My friend Rich from Seattle and I ran an errand during our stay at his Vilas County cabin last summer. It was a beautiful morning up north. Sunlight speared down between the tall pines, turning the road ahead into a length of gold ribbon. Steam rose from the ground and moved low, as though the forest floor around us was breathing.
"You gotta hear this new band from Seattle," he said, and slid a CD into the dashboard slot. It was the Head and the Heart. The songs were drugs. They took all the visuals around us and amplified them. How could it be?
The self-released, self-titled disc, some of which was conceived in public piano spaces in Seattle libraries, is a sonic dream come alive. The first cut, "Cats and Dogs," starts out with a shy guitar pulse. That morning in the car with Rich, the song seemed to be calling for the yellow road stripes to disappear beneath us.
What's mesmerizing to some, especially on record, can be sedative to others. And so I wondered how this stuff will translate to a live show when the esoteric indie rock band performs at the Majestic Theatre Oct. 7.

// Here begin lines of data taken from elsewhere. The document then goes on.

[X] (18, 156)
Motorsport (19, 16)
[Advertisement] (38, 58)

"When we recorded the record, we had only been together a month," says drummer Tyler Williams. He explains that some of the songs' restraint was the result of the members getting to know each other and the music at the same time.
"We put much more energy into the songs in the live show," says Williams, who was so moved by hearing a Head and the Heart demo track that he moved from his Virginia home to the Northwest to join the band. "The drumming is more powerful, less restrained, more fluid."
There's a powerful lyrical refrain in the song "Heaven Go Easy on Me" that repeats the line, "We're well on our way." It's a spot of clairvoyance. In a year the Head and the Heart have gone from self-releasing to signing with Sub Pop and, last spring, touring in support of the Decemberists. In Madison they'll be staying overnight at Williams' aunt and uncle's house. "Gotta save money wherever you can."
He says nothing will be held back in performance, though. "Everybody gives their all. We like to show how lucky we are to be doing this for a living."